Stocks decline with global growth forecast

U.S. stocks fell Wednesday, with the Dow Jones industrial average breaking a four-day string of record closing highs, following the World Bank’s reduction of its global growth forecast.

The S&P 500’s drop of 0.4 percent was its biggest daily percentage loss since May 20. The benchmark index fell for the second day in a row, after four straight record-high closes.

The sell-off was broad. Every S&P-500 sector index except energy declined for the day.

Low volume and low volatility have marked recent sessions, leaving indexes to trade in a narrow range.

The World Bank’s lower growth forecast provided investors with a reason to unload some stocks. Late Tuesday, the World Bank cut its global economic growth forecast for 2014 to 2.8 percent from 3.2 percent because of a harsh U.S. winter and the effects of the Ukraine crisis.

“It’s pretty quiet. The only news investors are keying in on is the forecast of slightly lower global growth,” said Dan Veru, chief investment officer of Palisade Capital Management in Fort Lee, N.J., which oversees $4 billion.

“I think it’s an excuse for some investors to take some money off the table.”

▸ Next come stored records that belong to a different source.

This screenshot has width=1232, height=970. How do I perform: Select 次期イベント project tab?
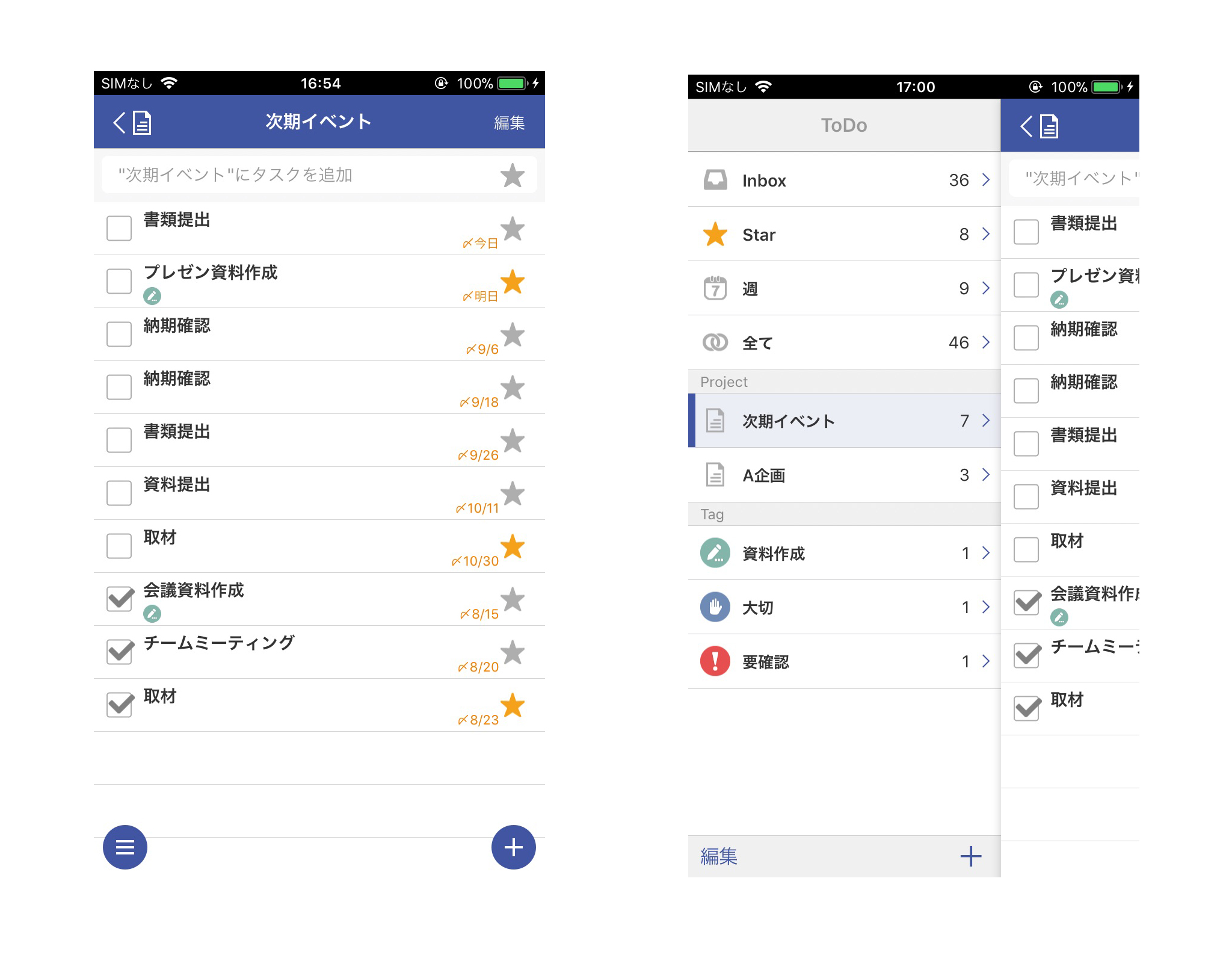(x=840, y=421)
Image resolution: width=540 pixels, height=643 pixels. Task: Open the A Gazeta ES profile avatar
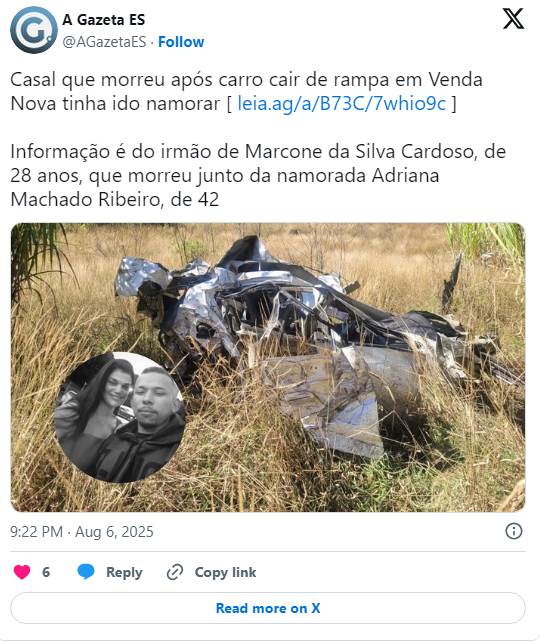[x=34, y=30]
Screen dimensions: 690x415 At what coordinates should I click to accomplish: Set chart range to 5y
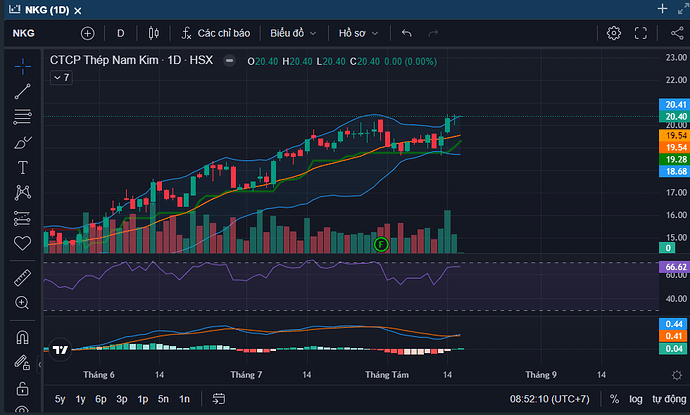coord(61,399)
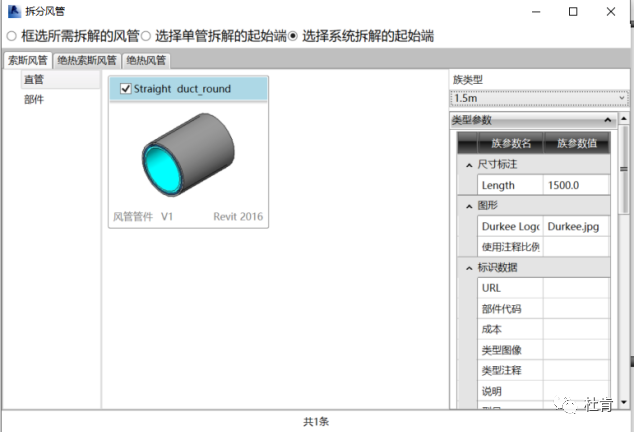Collapse the 尺寸标注 parameter group
Viewport: 634px width, 432px height.
click(469, 164)
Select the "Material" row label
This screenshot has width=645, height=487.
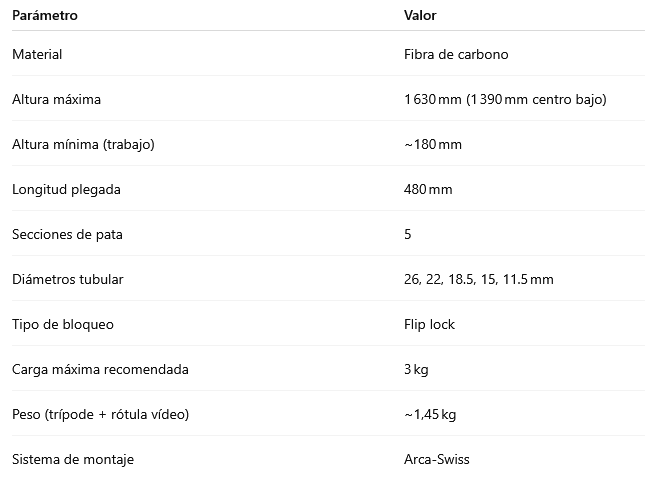coord(37,54)
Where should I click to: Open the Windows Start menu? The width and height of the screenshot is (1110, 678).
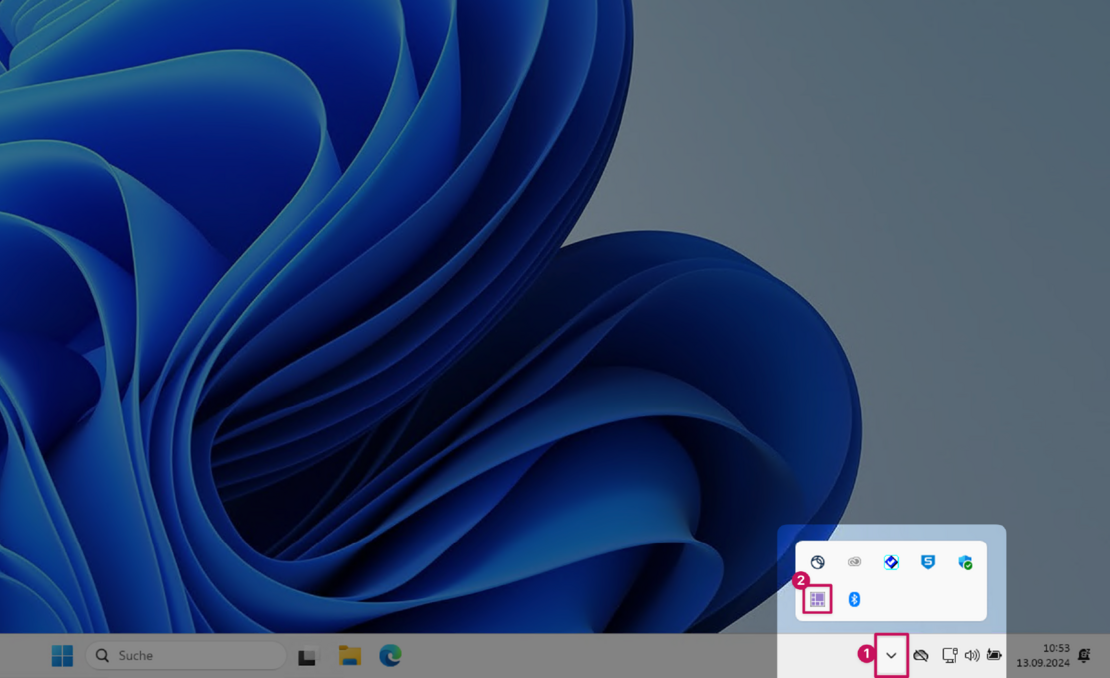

The biggest drag on the S&P 500 was Bank of America (BAC.N), down 2.1 percent at $15.59. The bank has reached an impasse in negotiating a
multibillion-dollar settlement with the Justice Department related to the bank’s mortgage investments, according to the New York Times.

— Reuters

Facebook in court over patent dispute

Facebook infringed on patents held by a Dutch computer programmer who tried to launch a similar site called “Surfbook” more than a decade ago, according to a lawsuit heard by a federal jury Wednesday.

The civil trial was underway in U.S. District Court in Alexandria, where social media giant Facebook is being sued by a holding company called Rembrandt Social Media.

The lawsuit alleges that a Dutch computer whiz, Joannes Van Der Meer, filed for patents in 1998, claiming methods for running a Web-based personal diary. The patents were issued in 2001 and 2002, before Facebook debuted in 2003.

But Van Der Meer’s Web site, Surfbook, never got off the ground. Van Der Meer died in 2004.

Facebook, which is based in Menlo Park, Calif., says the patents should never have been issued to Van Der Meer. The company argues that the ideas and methods put forward in Van Der Meer’s patents were obvious to people in the trade.

The company fought unsuccessfully for more than a year to keep the case from getting to a jury. And it is unusual for patent-infringement lawsuits to make it all the way to a federal jury trial. Jason Rantanen, a law professor at the University of Iowa who specializes in patent law, said that roughly 1 percent of the thousands of infringement lawsuits filed every year end up in that group.